So, where do start on that one? From when the chequered flag dropped – well, maybe a corner or two before that to be honest – I was on this massive rollercoaster of emotions. One minute crying like a baby, the next one fist-pumping and high-fiving everyone in sight. The feelings are hard to put into words really. So I'll do my best – and I better do it quick because my voice is pretty much gone after talking for the last two hours solid, and it'll be completely gone by tomorrow I'd reckon.
It's been a long time – I was told the win at Assen 2016 was my 25th MotoGP race, today was my 103rd. The last time I won was a big old shock in the wet, I was a kid really ... this one, I've worked my arse off so much since to arrive here and get this, so it means so much.
Everyone at Ducati has had my back despite me being well off my best this year until this weekend, and I can't tell you how much that means. Of course you hear the noise from the outside, and believe me I was desperate to do well. Nobody can put more pressure on me than I do on myself, it's just the way I am. I want to do well for me, for the team, and get the results I believe I can achieve. So for everyone at Ducati to stick with me, be there for the bad and all of that, makes the good even better for me and I hope for them as well. It feels amazing to get a 1-2 here with my teammate Pecco (Bagnaia), it'd been a long time since Ducati won here, Loris Capirossi in 2006. I was 11 at the time! So, that's a fair way to snap a drought!
It's hard to be too reflective so soon after a win, but what this weekend does show me was that the approach I took for Jerez paid off. I came here wanting to be quiet and put my head down, work away methodically in FP1 on Friday and FP4 before qualifying just to do laps on my own, do my own thing. So when Fabio (Quartararo) started to come back to me in the race, and I knew I wasn't under pressure from behind and sitting in second, it was time to go for it. Get out front, do the laps like I'd done them in practice, put my head down. I'd done the time out there by myself, and now it was time to repeat that. There were a lot of laps left – nine I think it was – and that's a long time to be out the front by yourself when there's that much on the line. But you've got to have a crack at it, don't you? I don't think I've ever ridden that precise in my entire life, 25 laps in a row like that felt fantastic.
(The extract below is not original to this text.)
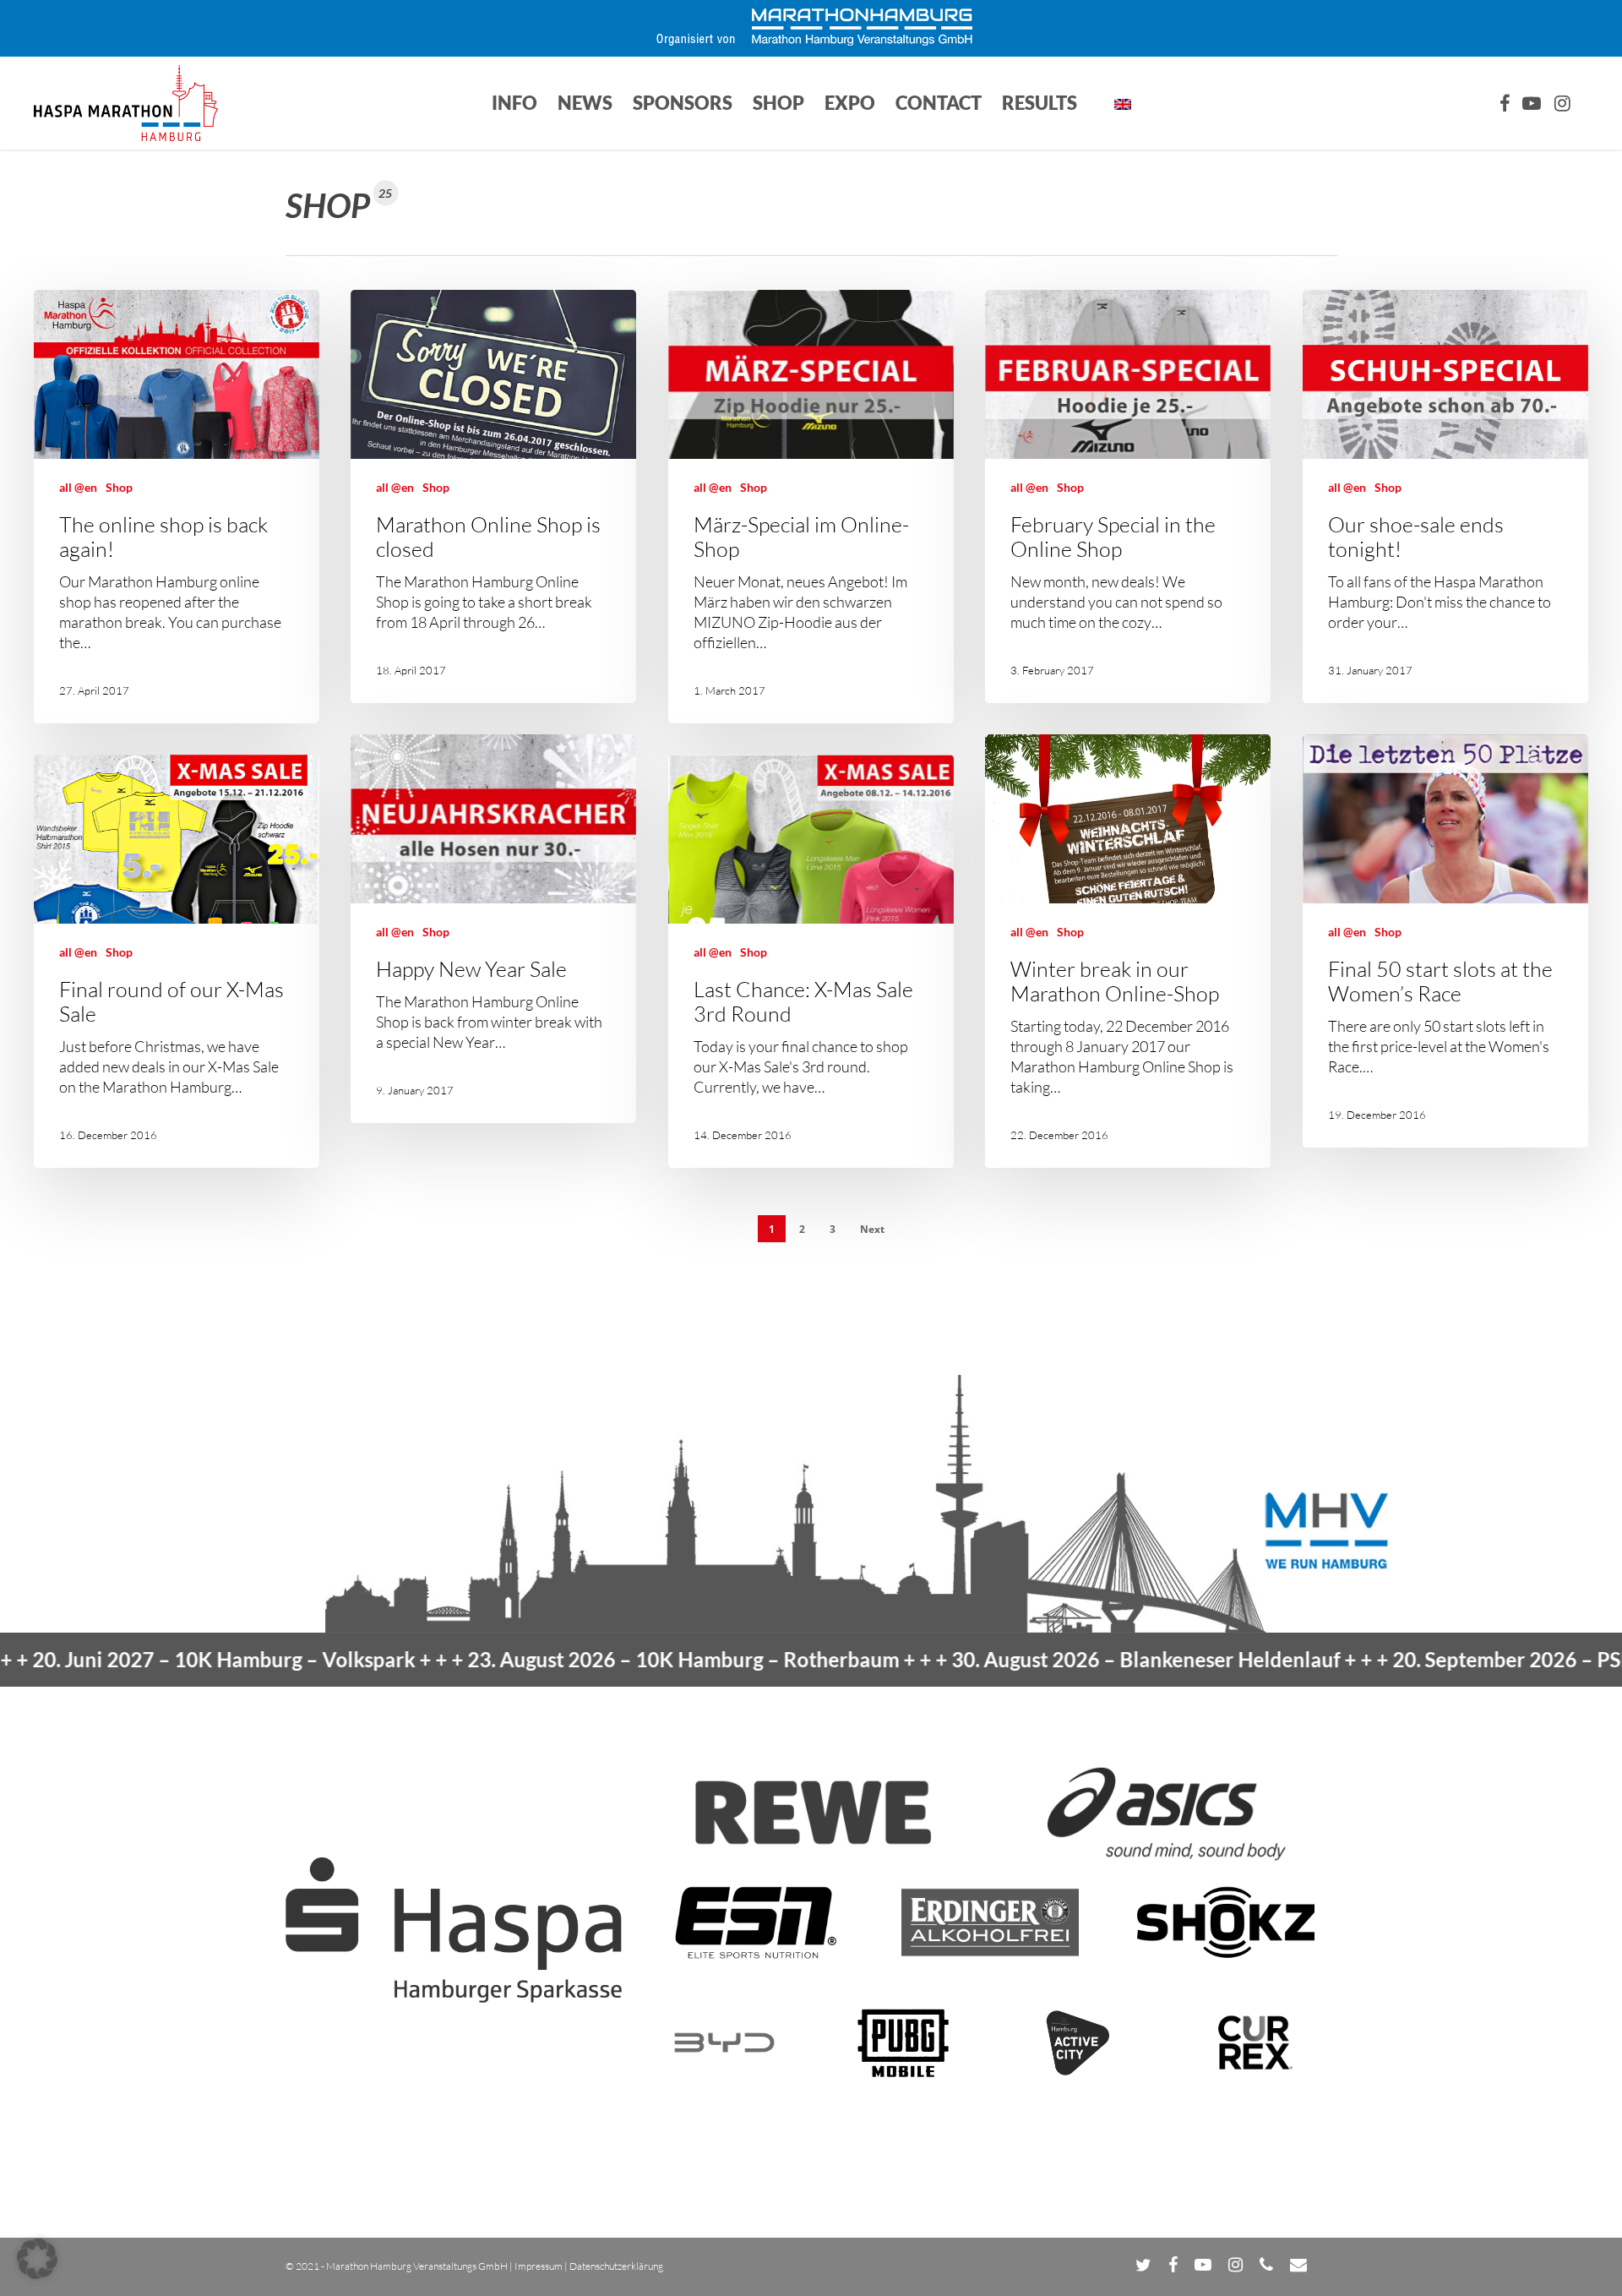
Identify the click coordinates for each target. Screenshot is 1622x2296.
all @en (78, 487)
I've never won a race like that in my life, they've always been battles or something like that at the last corner. I've always wondered what it would be like to do the old Jorge Lorenzo-style race, get out the front and cruise home the last five laps, so I'm glad I did that – but it's not as easy as it looks. The more time you have to think, the more you can trip yourself up.
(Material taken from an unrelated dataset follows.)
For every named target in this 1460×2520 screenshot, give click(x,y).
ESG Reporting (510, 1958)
To hear everyone clapping and applauding in the pit lane when I came back in after the race, that's one of the biggest memories I'll have from today. I try to be a genuine person, try to be happy and say hello to everyone, and maybe this connection means something … I feel like there's a lot of people who want me to do well. I don't try to be anyone else, just be me and hopefully people like that. Some of them might not, but that's OK, I'll just be genuine. So coming back into the pit lane, seeing all these people who were happy for me for just being me … that was awesome.
Winning takes a bit of a load off, but we learned something this weekend about how to work and that's what we need to do week after week now, because we know it works. But that's for Le Mans in a couple of weeks. We have a test here at Jerez on Monday and there might be a few beers going down at some stage in the next little while too. I want to thank everyone for their support and I'll try to do it again soon, eh?